** START Source records **
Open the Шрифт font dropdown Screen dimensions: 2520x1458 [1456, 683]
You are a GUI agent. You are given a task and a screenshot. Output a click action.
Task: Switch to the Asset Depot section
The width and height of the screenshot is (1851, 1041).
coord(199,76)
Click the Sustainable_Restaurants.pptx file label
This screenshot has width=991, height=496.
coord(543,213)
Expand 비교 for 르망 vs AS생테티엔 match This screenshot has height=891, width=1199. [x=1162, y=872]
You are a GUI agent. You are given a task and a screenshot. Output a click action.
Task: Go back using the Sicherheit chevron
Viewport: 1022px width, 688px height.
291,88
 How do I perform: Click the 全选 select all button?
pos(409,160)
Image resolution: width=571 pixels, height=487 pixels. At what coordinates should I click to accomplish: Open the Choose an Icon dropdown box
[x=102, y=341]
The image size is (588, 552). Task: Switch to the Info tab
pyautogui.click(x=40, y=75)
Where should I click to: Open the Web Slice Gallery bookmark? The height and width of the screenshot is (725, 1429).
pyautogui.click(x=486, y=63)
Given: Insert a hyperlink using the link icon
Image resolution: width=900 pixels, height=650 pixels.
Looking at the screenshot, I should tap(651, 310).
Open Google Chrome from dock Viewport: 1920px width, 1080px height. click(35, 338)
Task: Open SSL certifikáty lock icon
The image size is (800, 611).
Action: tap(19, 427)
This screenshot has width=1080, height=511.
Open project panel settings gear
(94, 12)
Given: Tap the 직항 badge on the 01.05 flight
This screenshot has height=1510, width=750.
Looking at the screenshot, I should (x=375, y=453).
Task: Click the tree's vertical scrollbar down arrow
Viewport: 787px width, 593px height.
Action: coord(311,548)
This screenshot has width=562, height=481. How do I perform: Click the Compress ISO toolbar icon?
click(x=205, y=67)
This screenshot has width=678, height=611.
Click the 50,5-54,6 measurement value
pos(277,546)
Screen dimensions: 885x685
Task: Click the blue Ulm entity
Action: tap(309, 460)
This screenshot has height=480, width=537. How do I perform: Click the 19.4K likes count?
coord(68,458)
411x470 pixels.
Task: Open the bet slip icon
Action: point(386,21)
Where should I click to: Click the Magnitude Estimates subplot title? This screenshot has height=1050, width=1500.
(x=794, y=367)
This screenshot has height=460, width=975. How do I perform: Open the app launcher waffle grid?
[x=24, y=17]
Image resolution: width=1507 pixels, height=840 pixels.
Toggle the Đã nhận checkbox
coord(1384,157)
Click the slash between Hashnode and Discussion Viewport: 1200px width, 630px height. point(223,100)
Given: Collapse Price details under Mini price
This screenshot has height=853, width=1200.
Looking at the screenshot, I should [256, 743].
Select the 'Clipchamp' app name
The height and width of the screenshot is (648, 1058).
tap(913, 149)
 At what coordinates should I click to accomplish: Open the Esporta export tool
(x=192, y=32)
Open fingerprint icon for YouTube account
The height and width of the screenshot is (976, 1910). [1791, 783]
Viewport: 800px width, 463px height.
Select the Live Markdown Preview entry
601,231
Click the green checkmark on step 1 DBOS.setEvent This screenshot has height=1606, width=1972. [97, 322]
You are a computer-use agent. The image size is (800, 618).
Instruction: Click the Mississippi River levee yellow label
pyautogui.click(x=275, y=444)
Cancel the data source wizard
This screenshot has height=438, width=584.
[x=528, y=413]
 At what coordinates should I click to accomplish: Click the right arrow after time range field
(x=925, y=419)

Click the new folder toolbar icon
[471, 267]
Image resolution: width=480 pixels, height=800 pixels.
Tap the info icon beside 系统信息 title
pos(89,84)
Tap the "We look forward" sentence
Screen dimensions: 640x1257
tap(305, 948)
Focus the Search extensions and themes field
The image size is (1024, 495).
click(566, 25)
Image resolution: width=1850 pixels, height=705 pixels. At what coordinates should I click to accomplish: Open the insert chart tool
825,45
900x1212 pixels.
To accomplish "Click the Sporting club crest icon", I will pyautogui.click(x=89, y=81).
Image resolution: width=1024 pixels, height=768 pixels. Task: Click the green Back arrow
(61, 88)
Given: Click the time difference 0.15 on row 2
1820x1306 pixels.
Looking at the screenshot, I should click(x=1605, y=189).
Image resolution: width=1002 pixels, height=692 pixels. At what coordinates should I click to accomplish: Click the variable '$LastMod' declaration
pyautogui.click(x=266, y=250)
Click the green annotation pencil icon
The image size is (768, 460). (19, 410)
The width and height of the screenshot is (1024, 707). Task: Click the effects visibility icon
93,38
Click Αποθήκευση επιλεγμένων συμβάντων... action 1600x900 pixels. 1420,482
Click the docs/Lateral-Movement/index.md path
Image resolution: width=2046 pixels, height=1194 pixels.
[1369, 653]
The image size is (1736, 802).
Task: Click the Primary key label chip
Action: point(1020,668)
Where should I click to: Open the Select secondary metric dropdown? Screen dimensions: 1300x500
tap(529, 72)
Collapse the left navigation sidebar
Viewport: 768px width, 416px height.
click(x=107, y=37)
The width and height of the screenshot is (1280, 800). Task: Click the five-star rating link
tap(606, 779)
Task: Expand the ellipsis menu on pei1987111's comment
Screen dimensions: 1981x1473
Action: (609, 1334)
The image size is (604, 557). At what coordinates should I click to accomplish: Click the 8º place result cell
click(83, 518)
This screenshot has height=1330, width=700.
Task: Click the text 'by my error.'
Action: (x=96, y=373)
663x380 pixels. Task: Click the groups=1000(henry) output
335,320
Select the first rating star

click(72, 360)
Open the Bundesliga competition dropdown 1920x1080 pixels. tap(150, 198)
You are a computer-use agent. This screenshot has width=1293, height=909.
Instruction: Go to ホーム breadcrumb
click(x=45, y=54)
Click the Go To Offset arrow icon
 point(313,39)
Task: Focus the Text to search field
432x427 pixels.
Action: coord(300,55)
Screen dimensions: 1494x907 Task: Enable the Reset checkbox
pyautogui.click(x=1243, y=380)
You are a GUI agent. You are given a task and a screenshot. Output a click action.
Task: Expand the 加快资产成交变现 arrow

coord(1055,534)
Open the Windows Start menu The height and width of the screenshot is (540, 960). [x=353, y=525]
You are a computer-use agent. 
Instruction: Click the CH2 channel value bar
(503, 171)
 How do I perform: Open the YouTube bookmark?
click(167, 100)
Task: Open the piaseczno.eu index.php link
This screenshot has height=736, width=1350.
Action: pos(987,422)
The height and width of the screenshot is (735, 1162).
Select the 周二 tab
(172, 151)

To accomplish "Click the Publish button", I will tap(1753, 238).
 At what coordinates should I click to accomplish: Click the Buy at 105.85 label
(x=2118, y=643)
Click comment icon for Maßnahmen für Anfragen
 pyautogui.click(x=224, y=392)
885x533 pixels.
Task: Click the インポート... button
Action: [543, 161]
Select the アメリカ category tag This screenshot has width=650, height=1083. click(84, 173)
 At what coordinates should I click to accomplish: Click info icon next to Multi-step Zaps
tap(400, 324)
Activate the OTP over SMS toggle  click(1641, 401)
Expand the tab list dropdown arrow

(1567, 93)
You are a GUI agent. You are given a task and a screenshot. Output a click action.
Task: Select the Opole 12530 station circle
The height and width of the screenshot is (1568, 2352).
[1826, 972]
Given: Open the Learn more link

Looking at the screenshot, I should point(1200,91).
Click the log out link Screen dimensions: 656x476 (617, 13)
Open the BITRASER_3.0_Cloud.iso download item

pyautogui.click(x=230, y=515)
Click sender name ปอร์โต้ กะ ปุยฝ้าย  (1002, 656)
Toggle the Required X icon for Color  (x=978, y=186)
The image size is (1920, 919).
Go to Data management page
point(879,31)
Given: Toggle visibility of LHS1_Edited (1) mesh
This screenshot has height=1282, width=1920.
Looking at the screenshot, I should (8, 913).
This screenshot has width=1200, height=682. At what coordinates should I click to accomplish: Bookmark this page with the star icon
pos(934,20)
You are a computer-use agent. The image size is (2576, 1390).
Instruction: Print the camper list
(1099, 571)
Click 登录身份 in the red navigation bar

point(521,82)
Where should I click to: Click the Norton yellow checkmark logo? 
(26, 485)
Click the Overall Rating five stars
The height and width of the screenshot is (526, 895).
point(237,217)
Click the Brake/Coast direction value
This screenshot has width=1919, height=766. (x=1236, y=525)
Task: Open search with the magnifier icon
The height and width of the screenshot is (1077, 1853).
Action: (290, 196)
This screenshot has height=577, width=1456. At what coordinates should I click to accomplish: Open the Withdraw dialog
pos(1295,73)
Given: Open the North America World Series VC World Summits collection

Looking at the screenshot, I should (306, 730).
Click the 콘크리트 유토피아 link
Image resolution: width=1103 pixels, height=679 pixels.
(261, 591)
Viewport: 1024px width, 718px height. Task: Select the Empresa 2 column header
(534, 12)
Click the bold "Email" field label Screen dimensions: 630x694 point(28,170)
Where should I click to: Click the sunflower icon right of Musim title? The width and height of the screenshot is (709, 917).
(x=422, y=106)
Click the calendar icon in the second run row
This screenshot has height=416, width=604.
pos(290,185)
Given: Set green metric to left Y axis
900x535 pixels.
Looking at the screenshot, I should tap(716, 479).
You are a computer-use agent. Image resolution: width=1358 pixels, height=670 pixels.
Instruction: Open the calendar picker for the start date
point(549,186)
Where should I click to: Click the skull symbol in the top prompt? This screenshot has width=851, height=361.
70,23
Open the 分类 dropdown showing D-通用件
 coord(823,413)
** END Source records **
What the task asks ▸ From the data above, pull out every line that contains the string "YouTube".

Task result ▸
Open fingerprint icon for YouTube account
 How do I perform: Open the YouTube bookmark?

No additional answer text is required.